Our governor needed to reassert himself as a take-charge guy, and what better way to establish dominance than set himself up at a desk in the sheriff’s office in the state’s third-largest city, and one of its most diverse, to sign a law banning sanctuary cities in North Carolina?

Sanctuary sounds like a good thing, but not in McCrory’s myopic view. It means that these cities don’t use their police to enforce federal immigration laws, which is the purview of the federal government. We only have three of them: Chapel Hill, Durham and Carrboro, which voted to adopt sanctuary resolutions.
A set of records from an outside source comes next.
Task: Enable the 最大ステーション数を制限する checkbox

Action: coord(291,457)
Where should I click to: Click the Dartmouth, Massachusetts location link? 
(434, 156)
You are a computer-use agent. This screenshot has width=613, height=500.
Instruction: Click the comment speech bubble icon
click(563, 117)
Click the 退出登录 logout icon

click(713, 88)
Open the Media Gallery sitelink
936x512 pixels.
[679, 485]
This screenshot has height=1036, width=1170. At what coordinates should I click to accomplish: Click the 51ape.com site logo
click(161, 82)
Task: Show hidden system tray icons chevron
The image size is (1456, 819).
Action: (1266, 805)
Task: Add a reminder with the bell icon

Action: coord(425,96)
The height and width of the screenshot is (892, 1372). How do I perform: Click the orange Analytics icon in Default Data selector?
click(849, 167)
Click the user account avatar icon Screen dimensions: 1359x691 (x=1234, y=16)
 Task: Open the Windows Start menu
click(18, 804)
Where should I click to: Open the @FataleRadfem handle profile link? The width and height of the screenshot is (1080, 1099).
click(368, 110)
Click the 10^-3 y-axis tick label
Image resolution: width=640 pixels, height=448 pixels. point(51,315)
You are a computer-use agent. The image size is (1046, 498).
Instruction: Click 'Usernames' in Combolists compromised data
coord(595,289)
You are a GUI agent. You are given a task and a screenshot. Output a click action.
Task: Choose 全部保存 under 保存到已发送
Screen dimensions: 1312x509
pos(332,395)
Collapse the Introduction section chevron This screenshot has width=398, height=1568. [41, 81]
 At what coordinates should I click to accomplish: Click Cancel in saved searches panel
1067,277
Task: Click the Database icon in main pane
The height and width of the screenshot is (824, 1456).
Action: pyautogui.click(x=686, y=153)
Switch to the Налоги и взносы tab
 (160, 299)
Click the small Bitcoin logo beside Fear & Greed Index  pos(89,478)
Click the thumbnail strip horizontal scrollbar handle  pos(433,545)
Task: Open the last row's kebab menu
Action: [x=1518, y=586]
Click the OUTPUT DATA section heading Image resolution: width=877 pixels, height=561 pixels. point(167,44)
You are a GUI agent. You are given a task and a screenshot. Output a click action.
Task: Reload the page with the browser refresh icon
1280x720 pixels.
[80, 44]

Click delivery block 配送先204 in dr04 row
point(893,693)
With the stroke of his pen in Greensboro, he nullified the ID cards issued by these cities to people who have none, something that developed here with full support of the Greensboro Police Department.

The bill also limits access to food stamps for people without kids.

Take that, hippies!

The theme here is not simply one of crony capitalism and heavy-handed governance of the cities that voted against him. What McCrory and his handlers are doing here is the same thing they’ve been doing since the country-club governor was elected in 2012: coddling the powerful and well connected while taking great whacks at poor people, immigrants and other groups that cannot fight back.

If this were happening on the playground, we would call McCrory a bully. But in North Carolina, we call him governor.